Copy the lines starting at the one that contains "The width and height of the screenshot is (1420, 473)." and ending at the one that contains "[x=1322, y=701]", requests included, and multiply every click coordinate in the answers by 2, rounding to whole numbers with halves rounded up. Give only those lines.

**** Source material

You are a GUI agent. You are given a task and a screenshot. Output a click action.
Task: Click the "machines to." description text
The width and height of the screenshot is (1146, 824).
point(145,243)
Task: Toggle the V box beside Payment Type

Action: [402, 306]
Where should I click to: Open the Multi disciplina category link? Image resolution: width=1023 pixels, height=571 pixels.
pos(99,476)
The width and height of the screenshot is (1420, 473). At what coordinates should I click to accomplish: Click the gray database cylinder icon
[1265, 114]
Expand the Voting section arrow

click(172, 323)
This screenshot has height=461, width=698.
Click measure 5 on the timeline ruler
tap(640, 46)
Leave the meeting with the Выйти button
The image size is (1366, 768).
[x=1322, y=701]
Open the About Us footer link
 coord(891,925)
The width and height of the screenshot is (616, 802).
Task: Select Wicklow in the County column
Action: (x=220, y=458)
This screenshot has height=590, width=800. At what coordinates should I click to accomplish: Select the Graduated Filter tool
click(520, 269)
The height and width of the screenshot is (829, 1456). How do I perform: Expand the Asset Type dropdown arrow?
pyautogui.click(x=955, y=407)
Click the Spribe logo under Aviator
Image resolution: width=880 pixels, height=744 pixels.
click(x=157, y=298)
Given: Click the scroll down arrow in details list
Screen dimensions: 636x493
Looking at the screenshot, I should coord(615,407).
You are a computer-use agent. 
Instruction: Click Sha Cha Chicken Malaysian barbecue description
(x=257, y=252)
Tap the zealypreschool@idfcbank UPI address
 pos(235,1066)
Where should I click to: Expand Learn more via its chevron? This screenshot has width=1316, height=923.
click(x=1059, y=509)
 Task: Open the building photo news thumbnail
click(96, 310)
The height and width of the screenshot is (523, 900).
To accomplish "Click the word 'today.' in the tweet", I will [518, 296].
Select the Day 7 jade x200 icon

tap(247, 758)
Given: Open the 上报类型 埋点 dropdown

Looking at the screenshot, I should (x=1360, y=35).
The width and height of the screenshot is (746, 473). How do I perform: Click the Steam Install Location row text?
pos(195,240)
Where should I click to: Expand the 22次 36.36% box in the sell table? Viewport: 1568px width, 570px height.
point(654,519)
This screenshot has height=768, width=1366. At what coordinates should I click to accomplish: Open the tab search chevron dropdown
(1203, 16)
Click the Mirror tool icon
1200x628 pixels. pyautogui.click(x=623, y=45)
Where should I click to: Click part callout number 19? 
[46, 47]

********

Exercise solution ::
The width and height of the screenshot is (1420, 473). At what coordinates should I click to accomplish: Click the gray database cylinder icon
[2530, 228]
Expand the Voting section arrow

click(344, 646)
This screenshot has height=461, width=698.
Click measure 5 on the timeline ruler
tap(1280, 92)
Leave the meeting with the Выйти button
The image size is (1366, 768).
[x=2644, y=1402]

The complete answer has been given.